On July 21 Turkey issued a Navigational Telex (NAVTEX 977/20) about its search for oil and gas to the south and east of Meis/Kastellorizo, a Greek island located two kilometers off Turkey’s southern coast near the resort town of Kaş. A day later, another Navtex was issued by Greece in response to the advisory published by Turkey’s navy.
The area subject to Turkey’s Navtex falls under the continental shelf of Turkey and was notified to the United Nations, Turkish Foreign Ministry spokesperson Hami Aksoy said.
The naval and air forces from both countries were on standby after Ankara’s decision to send a research vessel escorted by naval ships to conduct oil and gas exploration.
As the tensions were rising, German Chancellor Angela Merkel intervened by holding phone calls with President Erdoğan and Greek Prime Minister Kyriakos Mitsotakis to prevent a possible military confrontation, the German newspaper Bild reported.

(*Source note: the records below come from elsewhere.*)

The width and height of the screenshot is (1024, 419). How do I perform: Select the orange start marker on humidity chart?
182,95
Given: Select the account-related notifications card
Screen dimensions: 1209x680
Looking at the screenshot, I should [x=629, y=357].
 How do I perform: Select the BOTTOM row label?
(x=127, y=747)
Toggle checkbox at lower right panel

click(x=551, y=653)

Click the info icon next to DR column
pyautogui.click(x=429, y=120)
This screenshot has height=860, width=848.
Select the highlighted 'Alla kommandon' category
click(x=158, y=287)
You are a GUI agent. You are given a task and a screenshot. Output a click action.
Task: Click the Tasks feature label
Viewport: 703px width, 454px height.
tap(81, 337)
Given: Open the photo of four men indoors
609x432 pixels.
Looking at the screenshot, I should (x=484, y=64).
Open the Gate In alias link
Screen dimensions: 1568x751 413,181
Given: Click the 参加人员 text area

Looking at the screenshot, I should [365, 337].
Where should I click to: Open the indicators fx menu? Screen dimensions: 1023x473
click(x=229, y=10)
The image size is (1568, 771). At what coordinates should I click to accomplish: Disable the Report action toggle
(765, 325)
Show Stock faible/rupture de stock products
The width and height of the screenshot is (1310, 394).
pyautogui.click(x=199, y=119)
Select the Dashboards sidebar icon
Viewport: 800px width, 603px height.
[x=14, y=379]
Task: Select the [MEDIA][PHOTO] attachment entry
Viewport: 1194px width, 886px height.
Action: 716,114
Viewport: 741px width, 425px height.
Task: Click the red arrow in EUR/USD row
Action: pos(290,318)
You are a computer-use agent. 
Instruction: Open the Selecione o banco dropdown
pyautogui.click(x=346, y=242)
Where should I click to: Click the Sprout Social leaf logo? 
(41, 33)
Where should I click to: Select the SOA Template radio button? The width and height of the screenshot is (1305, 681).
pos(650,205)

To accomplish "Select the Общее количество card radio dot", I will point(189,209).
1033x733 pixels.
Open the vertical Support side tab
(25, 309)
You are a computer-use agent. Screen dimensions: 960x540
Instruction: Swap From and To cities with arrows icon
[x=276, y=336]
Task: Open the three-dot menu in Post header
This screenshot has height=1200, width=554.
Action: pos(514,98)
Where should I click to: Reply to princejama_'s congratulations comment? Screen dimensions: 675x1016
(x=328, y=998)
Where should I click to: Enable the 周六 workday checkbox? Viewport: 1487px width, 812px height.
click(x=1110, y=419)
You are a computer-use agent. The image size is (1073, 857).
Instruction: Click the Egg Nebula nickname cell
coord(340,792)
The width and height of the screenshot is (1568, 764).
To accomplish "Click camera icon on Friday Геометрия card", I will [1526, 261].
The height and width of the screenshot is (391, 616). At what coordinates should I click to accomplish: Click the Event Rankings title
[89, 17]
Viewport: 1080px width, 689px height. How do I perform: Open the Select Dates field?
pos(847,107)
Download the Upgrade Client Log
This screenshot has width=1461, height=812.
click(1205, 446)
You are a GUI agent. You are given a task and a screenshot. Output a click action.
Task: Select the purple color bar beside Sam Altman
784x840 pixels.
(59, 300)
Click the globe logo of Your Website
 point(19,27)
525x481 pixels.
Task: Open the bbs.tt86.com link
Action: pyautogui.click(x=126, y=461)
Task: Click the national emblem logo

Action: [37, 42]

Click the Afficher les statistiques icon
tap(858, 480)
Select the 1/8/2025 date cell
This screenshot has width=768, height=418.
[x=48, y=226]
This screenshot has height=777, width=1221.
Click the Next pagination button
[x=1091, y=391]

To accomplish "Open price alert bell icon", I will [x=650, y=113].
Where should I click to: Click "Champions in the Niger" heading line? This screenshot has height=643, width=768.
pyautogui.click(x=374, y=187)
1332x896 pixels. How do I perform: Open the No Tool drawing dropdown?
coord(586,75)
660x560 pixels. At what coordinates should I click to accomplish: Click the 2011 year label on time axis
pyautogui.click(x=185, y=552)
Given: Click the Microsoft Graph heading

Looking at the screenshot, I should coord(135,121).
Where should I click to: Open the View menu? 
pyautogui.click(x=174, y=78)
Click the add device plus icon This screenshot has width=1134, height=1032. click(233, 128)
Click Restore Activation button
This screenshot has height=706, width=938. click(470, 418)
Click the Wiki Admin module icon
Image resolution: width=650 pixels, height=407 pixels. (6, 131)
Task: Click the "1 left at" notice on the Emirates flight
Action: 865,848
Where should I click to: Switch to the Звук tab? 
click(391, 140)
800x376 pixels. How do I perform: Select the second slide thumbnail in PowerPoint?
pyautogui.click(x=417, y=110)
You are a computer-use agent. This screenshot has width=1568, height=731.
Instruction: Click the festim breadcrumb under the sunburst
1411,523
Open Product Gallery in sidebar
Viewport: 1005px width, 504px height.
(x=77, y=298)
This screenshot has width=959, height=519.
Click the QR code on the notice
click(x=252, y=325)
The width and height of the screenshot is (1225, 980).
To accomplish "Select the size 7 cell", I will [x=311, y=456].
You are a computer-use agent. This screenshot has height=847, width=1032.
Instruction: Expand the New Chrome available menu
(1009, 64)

Turkey has accused Greece of trying to exclude it from the benefits of potential oil and gas finds in the Aegean Sea and eastern Mediterranean, arguing that sea boundaries for commercial exploitation should be divided and not include the Greek islands on an equal basis. Athens counters that Turkey’s position is a violation of international law.
Ongoing tensions between Greece and Turkey over a territorial dispute on offshore gas and oil claims in the eastern Mediterranean were further exacerbated after Turkey signed a maritime demarcation deal with Tripoli’s Government of National Accord (GNA) in November, 2019, aiming to give Turkey extended access for hydrocarbon drilling rights in the region.